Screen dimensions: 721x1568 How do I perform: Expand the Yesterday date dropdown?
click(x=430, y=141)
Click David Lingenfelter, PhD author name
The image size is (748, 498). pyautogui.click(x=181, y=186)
---
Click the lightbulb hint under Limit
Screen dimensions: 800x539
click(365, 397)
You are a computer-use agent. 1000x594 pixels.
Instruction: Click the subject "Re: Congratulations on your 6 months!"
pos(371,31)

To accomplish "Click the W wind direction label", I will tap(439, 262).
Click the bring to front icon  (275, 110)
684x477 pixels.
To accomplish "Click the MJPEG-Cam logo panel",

• YOUR GOAL
Among the entries above, find the line with "Click the lightbulb hint under Limit" and the line with "the MJPEG-Cam logo"; give again exactly these two lines and all lines between them.

• SOLVED EXERCISE
Click the lightbulb hint under Limit
Screen dimensions: 800x539
click(365, 397)
You are a computer-use agent. 1000x594 pixels.
Instruction: Click the subject "Re: Congratulations on your 6 months!"
pos(371,31)

To accomplish "Click the W wind direction label", I will tap(439, 262).
Click the bring to front icon  (275, 110)
684x477 pixels.
To accomplish "Click the MJPEG-Cam logo panel",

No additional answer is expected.